Does anybody have the exact dimensions of:

Eheim 2213 (It says 6 or 7 depending on the place but I want to be sure.)

Eheim 2211*

Hydor Prime 10*

Eheim 2232

I have a max of 7" for one dimension, maybe a little more. Will any of these fit or am I going to have to make my own filter. * for the two I am most interested in. Its only a 5g tank so... The slower the better pretty much. I am thinking an inline reactor with an ETH heater so it might slow it down a little. I am really just concerned about fitting it in the cabinet.


----------



## John N. (Dec 11, 2005)

Just measured what I have,

Eheim 2211 4x7"(h) 
Eheim 2213 6x13" (h)

-John N.


----------



## slickwillislim (Oct 11, 2005)

So nobody knows the dimensions of the Hydor 10 or 2232? Pleeeaaseee....


----------



## slickwillislim (Oct 11, 2005)

I typed in Hydor prime 10 and searched as much as I could. I also searched (specifications "hydor Prime 10") and (dimensions "Hydor Prime 10") I haven't found anything yet. No clues at all. I emailed Hydor I hope I get a response soon.

I just wish it was easier to find out how big it is. I mean isn't that something most people would like to know before buying a filter?


----------



## John N. (Dec 11, 2005)

The Eheim 2211 and the Hydor 10 are similar in volume capacity 1 and 1.5 liters, respectively. So I can't imagine them being much different in size. In fact from the pictures it looks like the hydor is fatter, but appears still to be relatively short. 

But I'm also surprised that the dimension information isn't listed with all the other specs.

-John N.


----------



## slickwillislim (Oct 11, 2005)

Sorry my first post was pretty ambiguous. I have a space of 11" wide by 7" front to back and a few feet tall. I am worried about the 7" front to back.

I found out the 2232 is ~6 in diameter supposedly with handle. So its a possibility. I would like to try the hydor filter though since I have an eheim and a xp2... I guess I will wait to see what hydor says. Sorry for the cofusion.


----------



## Briney (Jun 17, 2006)

try shopping Aquaculture Supplies, Pond Supplies, Lake Aeration, Aquarium Supplies, Orlando, Florida. some products have specs, but not all, however, i guarantee you could fid out by calling them and acting like you are thinking of buying like a hundred or so they will give you the time of day.


----------



## slickwillislim (Oct 11, 2005)

Only one problem aquatic ecosystems doesn't carry the Hydor Prime 10. Thanks for the tip though. I have bought some things from in the past.


----------



## slickwillislim (Oct 11, 2005)

I guess no one knows the dimensions of the hydor prime 10... 

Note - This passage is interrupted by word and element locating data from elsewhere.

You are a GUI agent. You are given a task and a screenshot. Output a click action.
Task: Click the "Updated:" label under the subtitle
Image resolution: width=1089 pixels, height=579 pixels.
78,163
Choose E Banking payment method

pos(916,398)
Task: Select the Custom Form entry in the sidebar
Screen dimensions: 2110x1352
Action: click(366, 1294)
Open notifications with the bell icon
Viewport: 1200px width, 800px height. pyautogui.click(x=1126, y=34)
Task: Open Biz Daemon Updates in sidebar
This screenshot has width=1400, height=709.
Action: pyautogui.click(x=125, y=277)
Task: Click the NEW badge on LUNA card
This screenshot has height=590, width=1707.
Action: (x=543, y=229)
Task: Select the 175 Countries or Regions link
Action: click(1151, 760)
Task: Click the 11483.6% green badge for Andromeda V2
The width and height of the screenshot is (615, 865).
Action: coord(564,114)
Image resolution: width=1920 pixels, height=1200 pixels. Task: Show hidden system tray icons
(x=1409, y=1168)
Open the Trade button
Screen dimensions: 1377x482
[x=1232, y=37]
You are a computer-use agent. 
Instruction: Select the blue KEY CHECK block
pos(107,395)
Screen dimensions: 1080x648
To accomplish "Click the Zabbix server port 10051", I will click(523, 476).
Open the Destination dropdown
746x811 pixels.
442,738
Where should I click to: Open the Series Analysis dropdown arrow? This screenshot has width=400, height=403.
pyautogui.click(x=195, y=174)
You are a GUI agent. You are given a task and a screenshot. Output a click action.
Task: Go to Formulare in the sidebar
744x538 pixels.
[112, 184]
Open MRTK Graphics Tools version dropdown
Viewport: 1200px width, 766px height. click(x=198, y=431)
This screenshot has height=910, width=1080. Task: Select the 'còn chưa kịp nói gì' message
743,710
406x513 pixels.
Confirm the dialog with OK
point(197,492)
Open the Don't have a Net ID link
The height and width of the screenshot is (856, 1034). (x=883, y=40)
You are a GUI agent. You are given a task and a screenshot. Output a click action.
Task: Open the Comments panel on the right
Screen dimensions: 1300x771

I will email big al's again since Hydor didn't respond along with a couple other stores. I can't believe this information is so difficult to obtain. If I hadn't had such a wonderful experience with Hydor customer service I probably would be making my own cannister right now...

That and everything I make ends up costing more and ends up being replaced by the real thing.


----------



## slickwillislim (Oct 11, 2005)

The Hydor Prime 10 seems to be 5 3/4" diameter and needing about 14"+ of height. Since no one seems to have any experience with this filter I am a little more worried than if it where an Eheim. I think I will give it a try and report back. That is as soon as I save up the cash...


----------